▼▼▼
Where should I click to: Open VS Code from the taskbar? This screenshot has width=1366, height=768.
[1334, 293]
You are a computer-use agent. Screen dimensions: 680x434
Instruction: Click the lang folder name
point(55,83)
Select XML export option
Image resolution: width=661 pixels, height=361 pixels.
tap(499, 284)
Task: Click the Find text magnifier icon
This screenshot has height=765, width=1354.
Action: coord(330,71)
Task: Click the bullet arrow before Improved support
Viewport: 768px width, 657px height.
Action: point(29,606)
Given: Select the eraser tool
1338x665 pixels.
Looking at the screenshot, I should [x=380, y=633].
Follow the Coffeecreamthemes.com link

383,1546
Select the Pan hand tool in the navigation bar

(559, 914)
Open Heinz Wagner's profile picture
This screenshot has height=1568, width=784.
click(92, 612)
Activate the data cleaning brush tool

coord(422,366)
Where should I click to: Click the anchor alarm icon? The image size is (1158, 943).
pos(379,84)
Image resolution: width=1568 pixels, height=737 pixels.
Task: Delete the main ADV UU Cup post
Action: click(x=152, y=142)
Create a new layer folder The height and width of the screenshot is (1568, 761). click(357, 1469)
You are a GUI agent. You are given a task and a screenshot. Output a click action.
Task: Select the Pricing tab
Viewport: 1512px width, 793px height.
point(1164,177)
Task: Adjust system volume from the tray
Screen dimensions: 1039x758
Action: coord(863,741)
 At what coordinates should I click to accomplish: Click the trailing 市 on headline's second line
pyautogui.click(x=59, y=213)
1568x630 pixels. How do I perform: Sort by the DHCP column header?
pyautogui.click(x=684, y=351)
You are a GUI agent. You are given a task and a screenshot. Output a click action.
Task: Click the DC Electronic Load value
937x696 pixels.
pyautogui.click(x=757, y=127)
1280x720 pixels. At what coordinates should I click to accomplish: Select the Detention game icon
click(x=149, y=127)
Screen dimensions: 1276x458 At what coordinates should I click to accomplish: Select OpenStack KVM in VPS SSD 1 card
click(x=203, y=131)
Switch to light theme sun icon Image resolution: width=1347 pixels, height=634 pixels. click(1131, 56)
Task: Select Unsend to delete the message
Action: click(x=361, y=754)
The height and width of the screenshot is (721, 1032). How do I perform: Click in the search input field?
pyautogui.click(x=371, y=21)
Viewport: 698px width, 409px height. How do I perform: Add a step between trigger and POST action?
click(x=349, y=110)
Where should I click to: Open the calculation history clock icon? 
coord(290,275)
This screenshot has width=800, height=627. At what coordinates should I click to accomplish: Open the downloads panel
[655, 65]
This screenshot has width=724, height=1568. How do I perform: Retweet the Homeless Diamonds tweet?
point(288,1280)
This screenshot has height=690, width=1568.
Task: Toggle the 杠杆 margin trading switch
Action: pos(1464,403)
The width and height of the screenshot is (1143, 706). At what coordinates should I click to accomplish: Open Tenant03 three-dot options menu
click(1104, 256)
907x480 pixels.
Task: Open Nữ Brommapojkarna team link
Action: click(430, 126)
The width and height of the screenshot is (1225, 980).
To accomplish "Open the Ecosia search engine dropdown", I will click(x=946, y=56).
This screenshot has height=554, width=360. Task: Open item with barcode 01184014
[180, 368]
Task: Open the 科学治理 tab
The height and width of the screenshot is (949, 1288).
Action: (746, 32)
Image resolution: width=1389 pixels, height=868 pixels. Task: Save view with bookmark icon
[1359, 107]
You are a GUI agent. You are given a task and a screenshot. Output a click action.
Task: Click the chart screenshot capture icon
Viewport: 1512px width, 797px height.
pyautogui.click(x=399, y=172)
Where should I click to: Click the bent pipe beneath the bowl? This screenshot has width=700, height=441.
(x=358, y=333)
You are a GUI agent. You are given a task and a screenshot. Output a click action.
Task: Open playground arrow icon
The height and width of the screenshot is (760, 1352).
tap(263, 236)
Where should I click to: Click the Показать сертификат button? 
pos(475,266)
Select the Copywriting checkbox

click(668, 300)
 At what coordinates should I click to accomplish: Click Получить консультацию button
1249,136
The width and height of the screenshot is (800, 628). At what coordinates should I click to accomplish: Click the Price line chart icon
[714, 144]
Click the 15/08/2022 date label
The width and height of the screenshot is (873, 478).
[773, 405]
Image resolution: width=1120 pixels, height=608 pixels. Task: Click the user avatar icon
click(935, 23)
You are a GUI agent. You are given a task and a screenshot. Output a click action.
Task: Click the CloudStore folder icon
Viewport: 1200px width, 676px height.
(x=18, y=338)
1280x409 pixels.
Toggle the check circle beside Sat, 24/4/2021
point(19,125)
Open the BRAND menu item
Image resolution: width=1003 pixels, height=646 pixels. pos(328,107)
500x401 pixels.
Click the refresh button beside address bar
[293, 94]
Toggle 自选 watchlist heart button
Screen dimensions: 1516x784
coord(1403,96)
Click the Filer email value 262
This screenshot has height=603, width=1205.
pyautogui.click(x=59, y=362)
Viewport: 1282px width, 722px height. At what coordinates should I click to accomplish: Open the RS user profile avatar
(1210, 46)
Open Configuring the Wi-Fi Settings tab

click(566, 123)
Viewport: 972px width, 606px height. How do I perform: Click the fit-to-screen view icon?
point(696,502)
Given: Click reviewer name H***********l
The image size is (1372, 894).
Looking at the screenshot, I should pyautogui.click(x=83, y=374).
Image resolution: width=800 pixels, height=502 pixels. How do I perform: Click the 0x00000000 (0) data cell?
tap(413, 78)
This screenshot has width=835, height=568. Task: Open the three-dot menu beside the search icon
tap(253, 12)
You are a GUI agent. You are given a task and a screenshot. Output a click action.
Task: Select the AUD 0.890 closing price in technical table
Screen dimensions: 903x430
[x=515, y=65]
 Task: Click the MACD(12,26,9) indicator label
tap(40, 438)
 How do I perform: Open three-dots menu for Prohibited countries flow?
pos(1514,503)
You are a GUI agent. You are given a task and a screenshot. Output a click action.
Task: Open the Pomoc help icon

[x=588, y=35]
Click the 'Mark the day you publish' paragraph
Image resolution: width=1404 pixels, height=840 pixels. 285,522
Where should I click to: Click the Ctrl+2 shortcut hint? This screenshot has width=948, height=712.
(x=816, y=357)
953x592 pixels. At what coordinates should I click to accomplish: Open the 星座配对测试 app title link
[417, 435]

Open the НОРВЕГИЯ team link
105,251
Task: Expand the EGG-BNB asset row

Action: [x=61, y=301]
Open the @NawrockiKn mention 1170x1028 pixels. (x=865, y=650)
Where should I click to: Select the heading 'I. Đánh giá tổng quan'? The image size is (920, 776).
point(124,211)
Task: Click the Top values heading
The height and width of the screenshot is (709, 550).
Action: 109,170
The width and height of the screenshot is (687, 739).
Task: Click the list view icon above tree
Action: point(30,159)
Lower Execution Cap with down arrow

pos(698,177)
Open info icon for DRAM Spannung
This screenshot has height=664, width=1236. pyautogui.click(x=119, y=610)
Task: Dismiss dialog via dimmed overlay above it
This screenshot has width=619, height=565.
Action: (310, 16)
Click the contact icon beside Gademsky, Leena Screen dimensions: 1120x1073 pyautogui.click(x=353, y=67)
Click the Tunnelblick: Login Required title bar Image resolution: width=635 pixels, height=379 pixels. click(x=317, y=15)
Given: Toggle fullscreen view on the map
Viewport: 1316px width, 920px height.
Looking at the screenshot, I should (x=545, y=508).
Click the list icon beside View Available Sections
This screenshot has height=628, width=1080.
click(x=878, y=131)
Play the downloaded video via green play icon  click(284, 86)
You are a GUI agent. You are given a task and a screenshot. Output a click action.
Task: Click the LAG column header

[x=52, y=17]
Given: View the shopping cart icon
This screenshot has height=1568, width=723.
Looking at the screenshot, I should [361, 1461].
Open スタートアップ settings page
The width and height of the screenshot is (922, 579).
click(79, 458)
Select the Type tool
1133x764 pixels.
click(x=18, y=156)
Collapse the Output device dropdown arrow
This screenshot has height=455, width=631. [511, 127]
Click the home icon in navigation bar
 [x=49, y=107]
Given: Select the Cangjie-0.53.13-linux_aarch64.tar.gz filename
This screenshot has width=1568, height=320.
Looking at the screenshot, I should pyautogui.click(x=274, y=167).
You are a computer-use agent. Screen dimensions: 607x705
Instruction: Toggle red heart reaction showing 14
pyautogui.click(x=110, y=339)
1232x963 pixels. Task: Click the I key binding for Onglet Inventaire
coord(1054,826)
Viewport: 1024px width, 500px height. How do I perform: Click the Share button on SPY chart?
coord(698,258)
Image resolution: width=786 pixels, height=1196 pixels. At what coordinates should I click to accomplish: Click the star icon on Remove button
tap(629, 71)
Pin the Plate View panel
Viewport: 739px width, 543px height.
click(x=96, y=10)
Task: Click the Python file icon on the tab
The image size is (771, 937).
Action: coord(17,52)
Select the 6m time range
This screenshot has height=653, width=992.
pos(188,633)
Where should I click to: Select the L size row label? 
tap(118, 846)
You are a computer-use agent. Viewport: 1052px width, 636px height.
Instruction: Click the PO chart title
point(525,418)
▲▲▲
**Exercise**. Copy each line of the listing above that contains the word "computer".

**Answer to the problem**.
You are a computer-use agent. Screen dimensions: 680x434
You are a computer-use agent. Screen dimensions: 607x705
You are a computer-use agent. Viewport: 1052px width, 636px height.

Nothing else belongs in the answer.